【大学トレンド】広がる大学1年生からの「職業体験」 大学の単位に認定も、インターンとの違いは?
大学3・4年生が企業などで仕事を体験するインターンシップが盛んになっていますが、それ以前の大学1・2年生を対象にした就業体験も広まっています。就職活動の一環である3・4年生向けのインターンシップとは異なり、1・2年生向けは採用とは直接関係のないキャリア教育として行われ、授業として単位を認める大学も目立ってきました。授業に就業体験を取り入れる意義は、どこにあるのでしょうか。 【写真】昔のイメージとは大違い? 女子高生に人気の意外な大学
インターンシップは平均8.93社
最近は、就職活動前に学生が企業で仕事を体験することが一般的になりつつあります。マイナビが行った調査では、2025年3月に卒業予定の大学生と大学院生の85.7%がインターンシップや就業体験に参加したことがあると回答しています。 リクルートの就職みらい研究所による就職プロセス調査でも、24年卒の学生でインターンシップや1日の仕事体験に参加したのは93.6%、参加した会社数の平均は8.93社で、いずれも23年卒より増加しています。 インターンシップは、学生が企業の仕事や社内の雰囲気を知ることのできる機会です。マイナビの調査(23年卒)では、学生時代に勤務先のインターンシップに参加した層のほうが、参加しなかった層よりも入社半年後の満足度が高くなっています。
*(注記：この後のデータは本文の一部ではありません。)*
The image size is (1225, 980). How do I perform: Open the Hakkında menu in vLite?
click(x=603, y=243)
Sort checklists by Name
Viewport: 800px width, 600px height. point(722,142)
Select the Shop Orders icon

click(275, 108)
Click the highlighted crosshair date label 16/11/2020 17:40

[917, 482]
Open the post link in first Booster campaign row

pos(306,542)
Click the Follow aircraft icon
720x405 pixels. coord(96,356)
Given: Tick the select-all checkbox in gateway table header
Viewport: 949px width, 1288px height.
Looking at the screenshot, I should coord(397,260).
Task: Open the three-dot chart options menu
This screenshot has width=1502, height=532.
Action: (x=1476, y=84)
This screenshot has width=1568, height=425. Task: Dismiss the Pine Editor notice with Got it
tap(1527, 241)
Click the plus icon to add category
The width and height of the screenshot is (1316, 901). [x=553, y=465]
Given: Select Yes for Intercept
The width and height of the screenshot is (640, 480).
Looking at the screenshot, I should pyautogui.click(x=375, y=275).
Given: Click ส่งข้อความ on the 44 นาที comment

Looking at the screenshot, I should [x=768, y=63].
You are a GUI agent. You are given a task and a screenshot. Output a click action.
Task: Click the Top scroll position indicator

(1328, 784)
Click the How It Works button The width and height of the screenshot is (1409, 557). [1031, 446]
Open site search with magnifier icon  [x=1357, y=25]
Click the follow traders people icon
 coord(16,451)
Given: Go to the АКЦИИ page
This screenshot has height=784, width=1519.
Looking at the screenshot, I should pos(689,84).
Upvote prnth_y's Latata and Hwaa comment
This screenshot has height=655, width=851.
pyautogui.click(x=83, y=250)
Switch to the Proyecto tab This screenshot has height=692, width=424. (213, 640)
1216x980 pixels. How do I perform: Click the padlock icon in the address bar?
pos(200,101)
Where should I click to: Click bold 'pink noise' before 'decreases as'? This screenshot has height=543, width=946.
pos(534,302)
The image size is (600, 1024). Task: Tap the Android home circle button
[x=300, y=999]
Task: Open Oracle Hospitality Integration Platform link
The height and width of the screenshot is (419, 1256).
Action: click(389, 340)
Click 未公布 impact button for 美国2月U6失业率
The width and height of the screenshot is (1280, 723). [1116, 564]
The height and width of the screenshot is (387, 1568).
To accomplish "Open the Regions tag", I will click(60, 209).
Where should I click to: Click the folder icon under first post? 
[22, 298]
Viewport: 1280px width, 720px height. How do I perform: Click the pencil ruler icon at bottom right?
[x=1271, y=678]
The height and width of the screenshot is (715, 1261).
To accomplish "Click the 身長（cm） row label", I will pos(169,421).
参加した回数と日数でも差が出ており、インターンシップに2回以上、2日以上参加した層のほうが、1回、1日参加の層よりも満足度が高くなっています。
就業体験を単位に認定
これまでは、どの学年の就業体験も「インターンシップ」と呼ばれていましたが、25年卒の学生からは、学部3年生以上を対象に一定の要件をクリアしたものだけをインターンシップと呼ぶようになりました。1・2年生が参加するものは、就職には直結しないキャリア教育の取り組みとして位置づけられています。 お茶の水女子大学では、中長期的な視点に基づいたキャリア教育の一環として、06年から就業体験を授業に取り入れ、単位として認めてきました。2000年代前半は「就職氷河期」と呼ばれ、就職状況が悪化して、優秀な学生でも正社員になれないケースが頻出したことが背景にあります。 その後、新たに企画されたのが、経済同友会と連携した1・2年生向けの就業体験でした。 お茶の水女子大学生活科学部の永瀬伸子教授は、こう振り返ります。 「当時の室伏きみ子学長が経済同友会の会員だったこともあり、財界トップの方々と学生を育てるために何をするべきかを話し合いました。そして16年度から、大学と企業が相互にプログラムに関与し、その後の学びに生かせることを目指して、経済同友会会員の所属企業に1・2年生を派遣する、2週間程度の就業体験が始まりました」 現在では、北海道大学、九州大学、昭和女子大学、東洋大学などの全国18大学と、国立高等専門学校機構、それにイオン、日本航空、三井住友銀行などの企業31社が経済同友会インターンシップ推進協会に正会員として加盟しています。 この経済同友会との取り組みで、お茶の水女子大学は23年度に10人の学生を企業に派遣しました。 大学は参加を希望する学生を募集、選抜し、派遣する企業を決め、学生は参加前の授業で自分が行く企業について調べ、自己紹介の仕方やマナーを学びます。体験後には、どんな学びがあったのかという成果を発表します。大学を通すことで大手企業の仕事を体験できるうえ、前後に大学による丁寧なフォローがあり、単位も認定されます。